Background: Despite efforts to increase the uptake of prevention of mother to child transmission of HIV (PMTCT) services, coverage is still lower than desired in developing countries. A lack of male partner involvement in PMTCT services is a major barrier for women to access these services.
Objectives: To evaluate the impact of interventions which aim to enhance male involvement to increase women's uptake of PMTCT interventions in developing countries.
Search methods: We searched the following databases from the year 2000 to November 2011: Cochrane Central Register of Controlled Trials (CENTRAL), MEDLINE, EMBASE, PsycINFO, the WHO Global Health Library, ClinicalTrials.gov, Current Controlled Trials, AEGIS, CROI, IAS, IAC web sites.
Selection criteria: We included randomised controlled trials (RCTs), cluster-randomised controlled trials, quasi-randomised controlled trials, controlled before and after studies and interrupted time series studies assessing interventions to increase male involvement for improvement of uptake PMTCT services in low- and middle-income countries..
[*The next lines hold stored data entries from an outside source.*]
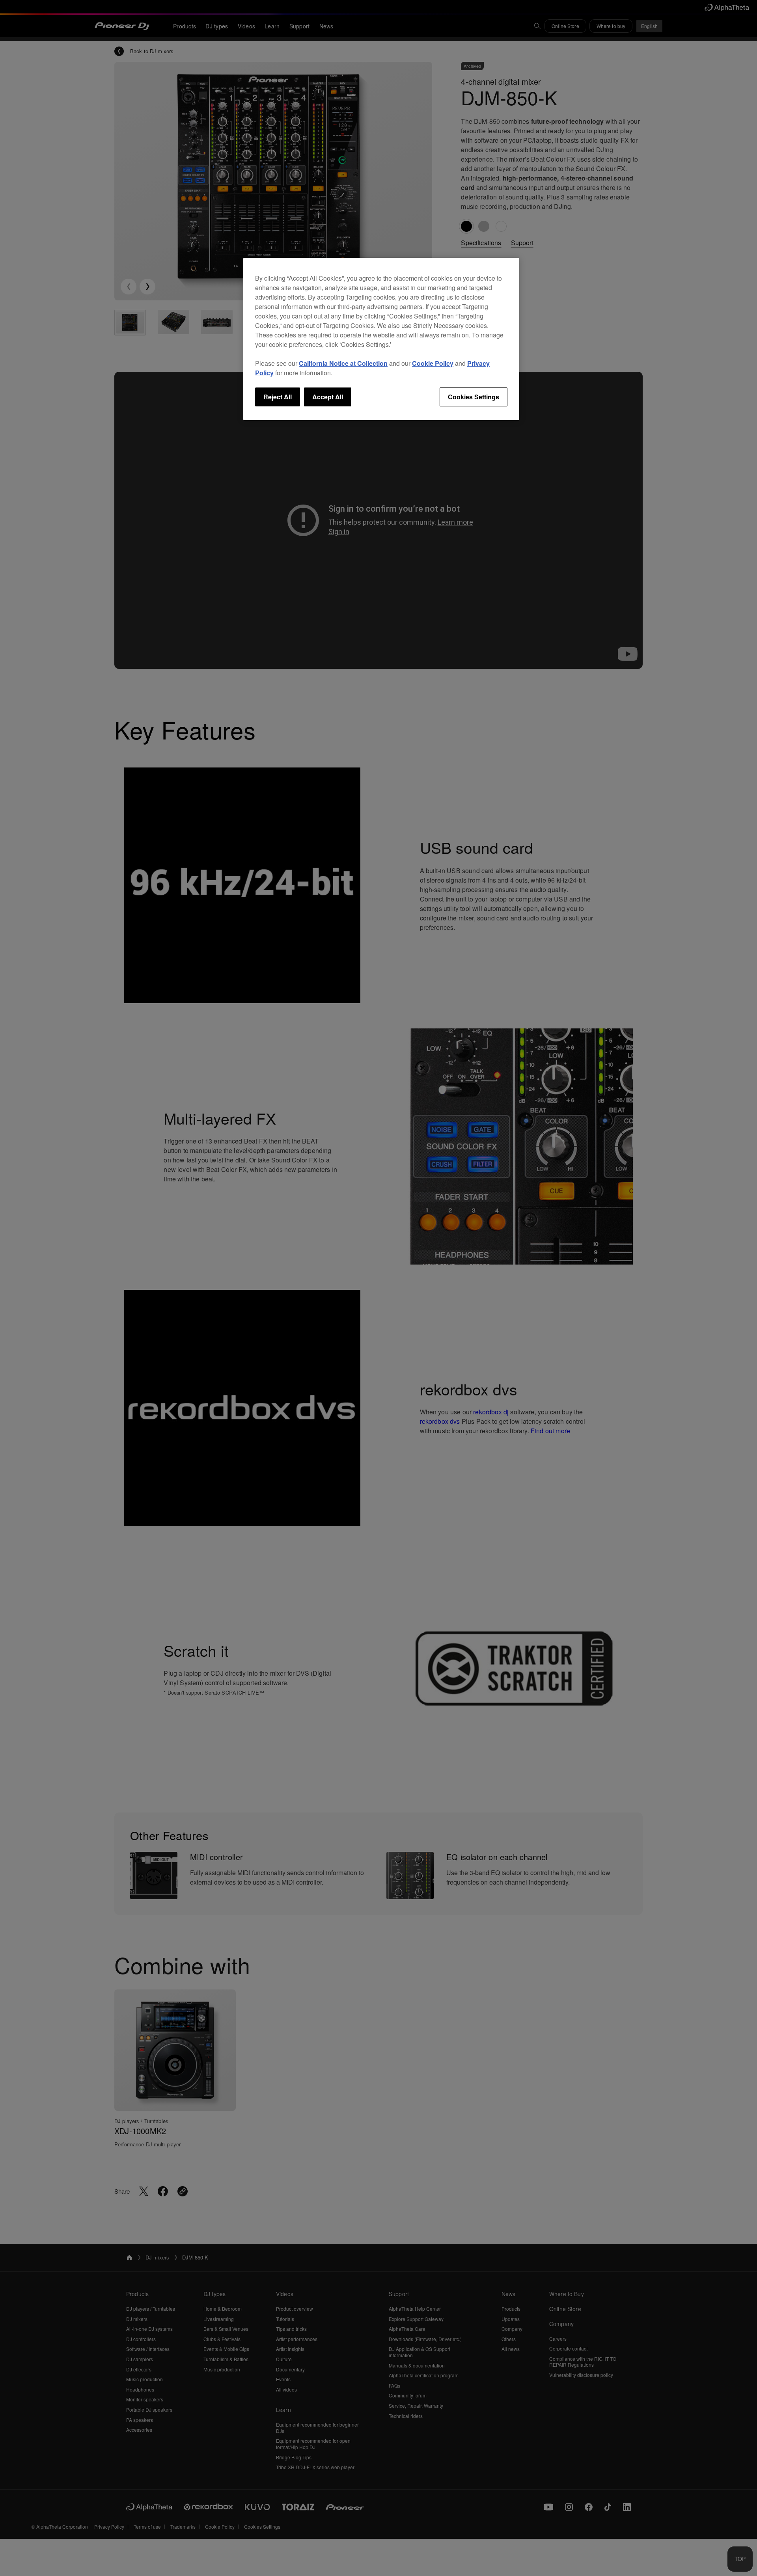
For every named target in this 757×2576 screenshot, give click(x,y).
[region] (381, 339)
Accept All (327, 396)
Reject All (277, 396)
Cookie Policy (432, 363)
Data collection and analysis: Two reviewers independently searched, screened, assessed study quality and extracted data. A third reviewer resolved any disagreement.
Main results: Only one study met the inclusion criteria, an RCT conducted in Tanzania between May 2003 and October 2004. Women in the intervention group (n=760) received a letter for their male partners, which invited them to return together to receive Couple Voluntary Counselling and Testing (CVCT) for HIV. Women in the control group (n=761) received individual HIV VCT during their first ANC visit and then usual care. The percentages of women who received HIV VCT and collected their results were 48%, 45% and 39% in the intervention group and 93%, 78% and 71% in the control group (p <0,001). Only 33% of women in the intervention group returned with their male partners and only 47% of them went through the whole CVCT process. The proportion of women who received HIV prophylaxis at delivery was not different between the two arms (27% in the intervention and 22% in the control group). The study had a high risk of bias.
Authors' conclusions: We found only one eligible study that assessed the effectiveness of male involvement in improving women's uptake of PMTCT services, which only focused on one part of the perinatal PMTCT cascade. We urgently need more rigorously designed studies assessing the impact of male engagement interventions on women's uptake of PMTCT services to know if this intervention can contribute to improve uptake of PMTCT services and reduce vertical transmission of HIV in children.